"Let books be your dining table, / And you shall be full of delights. / Let them be your
mattress,/
And you shall sleep restful nights" (St. Ephraim the Syrian).


Monday, June 25, 2018

Neilos of Rossano and His Life

Ines Murzaku recently sent me a copy of her newest publication, which I very gladly draw to your attention. She has graciously agreed to an interview about it in the coming days. (For a previous interview I did with her, see here.)

The first is a translation she worked on along with Raymond Capra and Douglas Milewski and published by Harvard University Press under its prestigious Dumbarton Oaks Medieval Library imprint: The Life of Saint Neilos of Rossano (2018), 384pp.

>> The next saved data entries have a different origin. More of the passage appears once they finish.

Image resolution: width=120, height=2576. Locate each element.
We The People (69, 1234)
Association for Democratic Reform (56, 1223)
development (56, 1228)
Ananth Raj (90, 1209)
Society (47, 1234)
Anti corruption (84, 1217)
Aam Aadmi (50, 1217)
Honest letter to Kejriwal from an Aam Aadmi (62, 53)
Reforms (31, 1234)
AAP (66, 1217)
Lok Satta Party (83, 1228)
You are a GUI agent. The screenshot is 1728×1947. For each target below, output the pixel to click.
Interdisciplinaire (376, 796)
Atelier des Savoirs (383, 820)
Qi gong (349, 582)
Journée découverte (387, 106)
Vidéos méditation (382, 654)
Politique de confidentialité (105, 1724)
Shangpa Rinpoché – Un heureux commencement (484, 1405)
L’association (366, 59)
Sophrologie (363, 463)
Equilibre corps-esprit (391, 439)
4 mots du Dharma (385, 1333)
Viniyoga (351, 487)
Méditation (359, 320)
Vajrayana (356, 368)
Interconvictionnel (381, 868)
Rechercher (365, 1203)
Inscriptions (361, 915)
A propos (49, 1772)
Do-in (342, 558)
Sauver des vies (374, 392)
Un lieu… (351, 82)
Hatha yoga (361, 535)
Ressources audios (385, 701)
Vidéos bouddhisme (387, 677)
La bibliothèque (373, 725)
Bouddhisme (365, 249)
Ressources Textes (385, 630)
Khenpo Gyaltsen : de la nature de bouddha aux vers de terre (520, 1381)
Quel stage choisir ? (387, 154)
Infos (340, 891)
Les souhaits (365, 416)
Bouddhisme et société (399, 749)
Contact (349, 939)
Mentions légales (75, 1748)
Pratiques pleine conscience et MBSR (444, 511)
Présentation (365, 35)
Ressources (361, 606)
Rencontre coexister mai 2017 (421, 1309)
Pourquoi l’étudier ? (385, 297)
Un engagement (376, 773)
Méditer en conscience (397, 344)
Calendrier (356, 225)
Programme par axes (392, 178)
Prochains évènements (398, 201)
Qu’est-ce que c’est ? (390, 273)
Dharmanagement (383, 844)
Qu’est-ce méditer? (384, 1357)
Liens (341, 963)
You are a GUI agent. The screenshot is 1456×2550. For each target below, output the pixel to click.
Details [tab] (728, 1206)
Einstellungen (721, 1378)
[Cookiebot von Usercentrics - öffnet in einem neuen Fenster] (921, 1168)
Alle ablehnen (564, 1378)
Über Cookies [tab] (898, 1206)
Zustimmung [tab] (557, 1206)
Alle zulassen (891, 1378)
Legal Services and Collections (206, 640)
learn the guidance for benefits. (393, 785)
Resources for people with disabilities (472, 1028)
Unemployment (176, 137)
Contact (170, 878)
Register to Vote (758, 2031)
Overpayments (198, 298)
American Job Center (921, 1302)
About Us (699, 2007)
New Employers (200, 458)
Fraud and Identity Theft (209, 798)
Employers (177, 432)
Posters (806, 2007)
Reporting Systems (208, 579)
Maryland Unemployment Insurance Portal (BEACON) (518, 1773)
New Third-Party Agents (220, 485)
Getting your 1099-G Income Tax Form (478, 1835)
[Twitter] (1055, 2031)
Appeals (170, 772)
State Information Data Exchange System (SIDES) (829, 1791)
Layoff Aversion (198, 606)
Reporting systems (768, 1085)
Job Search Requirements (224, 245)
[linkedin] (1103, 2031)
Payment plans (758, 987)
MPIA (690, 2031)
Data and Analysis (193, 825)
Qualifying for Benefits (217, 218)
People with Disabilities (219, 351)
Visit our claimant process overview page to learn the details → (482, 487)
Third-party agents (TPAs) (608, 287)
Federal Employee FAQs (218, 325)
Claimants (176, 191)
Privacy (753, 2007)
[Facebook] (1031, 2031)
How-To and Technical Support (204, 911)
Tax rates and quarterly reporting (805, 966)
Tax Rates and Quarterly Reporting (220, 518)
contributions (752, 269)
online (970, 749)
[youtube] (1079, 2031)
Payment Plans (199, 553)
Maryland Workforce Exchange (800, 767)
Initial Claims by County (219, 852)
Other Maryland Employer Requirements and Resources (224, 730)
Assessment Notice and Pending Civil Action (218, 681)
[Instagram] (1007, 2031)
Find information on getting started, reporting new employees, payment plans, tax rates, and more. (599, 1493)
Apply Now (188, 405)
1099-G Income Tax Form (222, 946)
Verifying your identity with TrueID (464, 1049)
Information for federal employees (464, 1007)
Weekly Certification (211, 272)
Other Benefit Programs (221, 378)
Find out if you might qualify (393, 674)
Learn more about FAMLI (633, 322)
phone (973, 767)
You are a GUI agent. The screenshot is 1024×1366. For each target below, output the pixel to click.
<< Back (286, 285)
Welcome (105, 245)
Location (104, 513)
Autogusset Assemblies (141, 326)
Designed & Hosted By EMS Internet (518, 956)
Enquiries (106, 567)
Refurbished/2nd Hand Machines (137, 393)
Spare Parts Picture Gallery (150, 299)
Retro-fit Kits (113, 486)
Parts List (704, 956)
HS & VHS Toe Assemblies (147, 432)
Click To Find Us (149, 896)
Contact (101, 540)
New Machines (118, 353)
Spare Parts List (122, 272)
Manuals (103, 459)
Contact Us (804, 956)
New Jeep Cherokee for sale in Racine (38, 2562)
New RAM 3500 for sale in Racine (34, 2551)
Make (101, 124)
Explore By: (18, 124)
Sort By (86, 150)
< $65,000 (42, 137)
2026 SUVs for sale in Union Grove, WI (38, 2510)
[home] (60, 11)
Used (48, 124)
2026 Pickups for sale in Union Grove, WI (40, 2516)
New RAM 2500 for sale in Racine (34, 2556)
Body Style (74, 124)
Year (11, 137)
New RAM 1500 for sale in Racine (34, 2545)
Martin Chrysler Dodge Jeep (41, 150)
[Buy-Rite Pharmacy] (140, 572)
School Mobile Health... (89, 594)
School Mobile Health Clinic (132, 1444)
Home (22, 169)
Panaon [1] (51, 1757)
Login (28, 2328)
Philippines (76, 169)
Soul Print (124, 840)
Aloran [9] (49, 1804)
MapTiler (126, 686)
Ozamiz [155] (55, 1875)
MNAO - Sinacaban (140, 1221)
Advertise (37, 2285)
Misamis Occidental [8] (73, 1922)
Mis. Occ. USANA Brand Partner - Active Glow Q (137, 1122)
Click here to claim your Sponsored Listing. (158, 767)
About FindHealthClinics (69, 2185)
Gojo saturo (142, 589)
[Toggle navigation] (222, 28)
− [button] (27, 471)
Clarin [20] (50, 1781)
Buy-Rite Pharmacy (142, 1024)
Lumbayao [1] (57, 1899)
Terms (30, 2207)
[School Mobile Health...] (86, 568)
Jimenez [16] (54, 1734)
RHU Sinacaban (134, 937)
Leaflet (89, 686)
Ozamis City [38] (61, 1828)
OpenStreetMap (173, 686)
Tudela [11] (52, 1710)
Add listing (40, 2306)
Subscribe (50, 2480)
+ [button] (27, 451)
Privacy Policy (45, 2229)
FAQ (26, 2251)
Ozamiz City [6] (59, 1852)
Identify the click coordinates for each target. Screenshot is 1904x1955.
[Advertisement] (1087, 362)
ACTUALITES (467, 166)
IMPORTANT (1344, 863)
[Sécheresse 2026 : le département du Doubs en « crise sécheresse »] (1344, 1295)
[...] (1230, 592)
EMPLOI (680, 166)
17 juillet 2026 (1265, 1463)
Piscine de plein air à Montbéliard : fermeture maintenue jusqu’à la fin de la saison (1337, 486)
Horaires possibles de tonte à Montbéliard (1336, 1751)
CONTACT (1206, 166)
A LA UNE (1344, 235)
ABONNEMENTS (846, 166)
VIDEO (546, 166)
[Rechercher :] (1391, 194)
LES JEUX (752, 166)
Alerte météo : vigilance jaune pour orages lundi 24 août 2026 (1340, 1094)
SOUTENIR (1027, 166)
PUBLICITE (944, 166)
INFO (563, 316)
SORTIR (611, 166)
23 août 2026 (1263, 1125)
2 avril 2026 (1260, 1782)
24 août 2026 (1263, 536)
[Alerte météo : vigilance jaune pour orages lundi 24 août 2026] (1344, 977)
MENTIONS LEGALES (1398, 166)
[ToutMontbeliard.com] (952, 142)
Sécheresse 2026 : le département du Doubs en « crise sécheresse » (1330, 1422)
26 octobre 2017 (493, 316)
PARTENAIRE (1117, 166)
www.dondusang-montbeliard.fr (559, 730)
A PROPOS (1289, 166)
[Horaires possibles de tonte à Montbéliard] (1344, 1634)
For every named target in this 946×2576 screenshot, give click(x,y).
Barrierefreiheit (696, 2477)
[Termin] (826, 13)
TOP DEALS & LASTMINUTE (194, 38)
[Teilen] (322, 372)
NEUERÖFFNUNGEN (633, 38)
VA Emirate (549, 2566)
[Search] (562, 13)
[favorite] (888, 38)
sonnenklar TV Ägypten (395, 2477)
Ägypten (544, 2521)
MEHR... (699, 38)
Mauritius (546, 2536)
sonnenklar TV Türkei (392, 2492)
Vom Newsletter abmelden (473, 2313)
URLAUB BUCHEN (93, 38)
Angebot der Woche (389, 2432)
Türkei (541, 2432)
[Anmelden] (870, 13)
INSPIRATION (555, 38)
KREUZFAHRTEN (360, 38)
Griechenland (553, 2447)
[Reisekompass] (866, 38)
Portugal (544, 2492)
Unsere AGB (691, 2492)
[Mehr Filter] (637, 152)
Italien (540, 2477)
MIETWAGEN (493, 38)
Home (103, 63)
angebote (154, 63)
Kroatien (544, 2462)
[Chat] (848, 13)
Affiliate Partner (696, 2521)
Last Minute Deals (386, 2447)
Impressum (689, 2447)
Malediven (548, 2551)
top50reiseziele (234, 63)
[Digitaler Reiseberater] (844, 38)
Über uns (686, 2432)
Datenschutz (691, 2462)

The titular figure occupies a truly liminal place both geographically and historically in East-West relations. As the publisher tells us:
The Life of Saint Neilos of Rossano is a masterpiece of historically accurate Italo-Greek monastic literature. Neilos, who died in 1004, vividly exemplifies the preoccupations of Greek monks in southern Italy under the Byzantine Empire. A restless search for a permanent residence, ascetic mortification of the body, and pursuit by enemies are among the concerns this text shares with biographies of other saints from the region. Like many of his peers, Neilos lived in both hermitages and monasteries, torn between the competing conventions of solitude and community. The Life of Neilos offers a snapshot of a distinctive time when Greek and Latin monasticism coexisted, a world that vanished after the schism between the churches of Rome and Constantinople in 1054. This is the first English translation, with a newly revised Greek text.
The figure under examination here, and some of the themes, have been partly treated in some of her other recent publications as noted here.